Il mio partner migliore è stato senz’altro Giancarlo Zanetti con cui ero in assoluta sintonia, qualsiasi cosa fosse successa in scena, con lui mi sentivo tranquilla. Mi dispiace che la nostra collaborazione sia finita perché eravamo davvero affiatati. L’unico compagno di scena con cui mi sono trovata in difficoltà è stato Michele Placido, grande attore e regista, ma tra di noi non c’è stata mai quella complicità sul palcoscenico. Durante la cena per festeggiare la fine delle repliche del nostro spettacolo, mi disse che ero un’ottima attrice ma anche un “manico di scopa”. Probabilmente aveva ragione perché non mi ero mai lasciata andare recitando al suo fianco. Di certo stavo vivendo un momento particolare della mia vita, mi stavo infatti separando dal mio compagno Luca Giordana con cui avevo una relazione complicata. Mi dispiace di non aver sfruttato al meglio l’occasione di lavorare con Michele, me la sono giocata male, ahimè!

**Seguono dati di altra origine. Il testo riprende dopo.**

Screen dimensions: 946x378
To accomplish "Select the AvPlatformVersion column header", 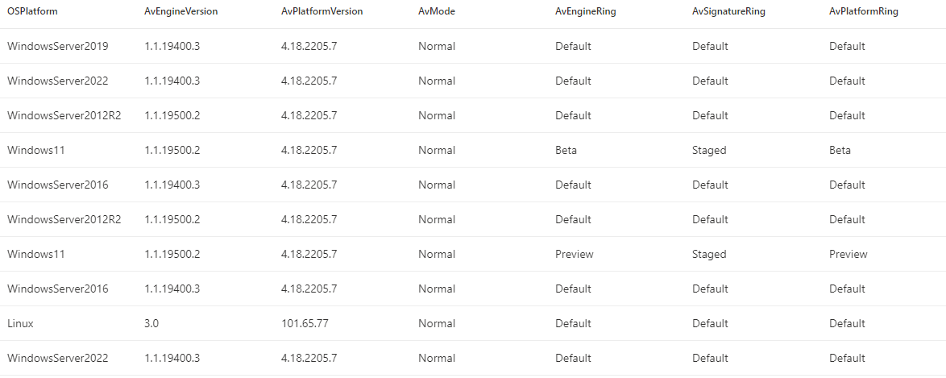I will pos(322,12).
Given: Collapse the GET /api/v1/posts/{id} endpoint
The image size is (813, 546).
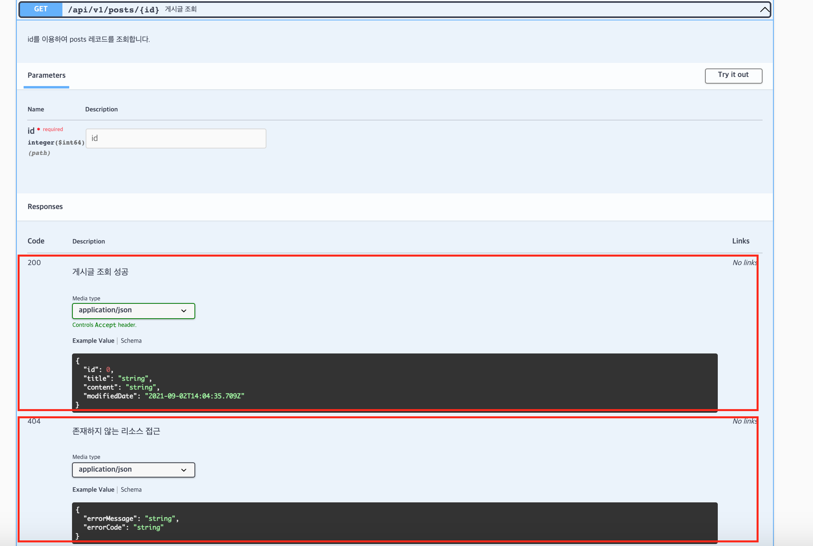Looking at the screenshot, I should click(765, 10).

Quale il personaggio da te interpretato che ti somiglia maggiormente e quale quello che hai faticato a impersonare?
Non esiste un personaggio, tra quelli da me interpretati, che mi somigli. Per quanto concerne invece quello difficile da impersonare, posso dirti che è senz’altro la protagonista di “Non si sa come” di Pirandello, Bice Daddi, donna bigotta, con il rosario sotto le vesti, che mi ha creato non pochi problemi, nonostante la regia impeccabile di Gabriele Lavia, un vero genio.
Qualche tempo dopo, a causa di una nevicata e conseguente chiusura dell’aeroporto di Linate, mi sono bruciata la possibilità di essere la protagonista femminile del suo “I Masnadieri”… e Monica Guerritore (che ebbe la parte al mio posto) ancora mi ringrazia. C’est la vie!
“L’Inferno non esiste”, monologo tratto da “Rispondimi” di Susanna Tamaro, che hai portato in scena con grande pathos, affronta il tema della violenza sulle donne, nella tua vita privata o nel tuo lavoro, hai mai subito violenze fisiche o psichiche?
Nella mia vita privata ci sono andata vicinissima, anche se non ho subito più che un calcio, uno schiaffo o un pugno. Leggevo che una donna su tre ha subito violenze da parte del partner e questa è una cifra enorme che ci fa riflettere.
Dopo quasi tre anni di pandemia, finalmente riaprono i teatri e i cinema, come hai vissuto questo periodo lontana dai riflettori?
Ero talmente preoccupata da quello che succedeva che non ho mai pensato ai “riflettori”. Con mio marito, Domenico, ci siamo trasferiti in campagna dove abbiamo vissuto con ansia un periodo di attesa di ritorno alla normalità, ma anche un momento di riflessione sulla nostra vita sempre in corsa. Per quanto riguarda le difficoltà economiche, ci sono stati moltissimi stanziamenti per noi attori, tanto che alcuni di noi hanno guadagnato maggiormente di prima del Covid. No comment!Grazie, Laura, del tuo tempo e della tua squisita ospitalità! Merde, merde, merde!!! Si dice così nel vostro ambiente, giusto?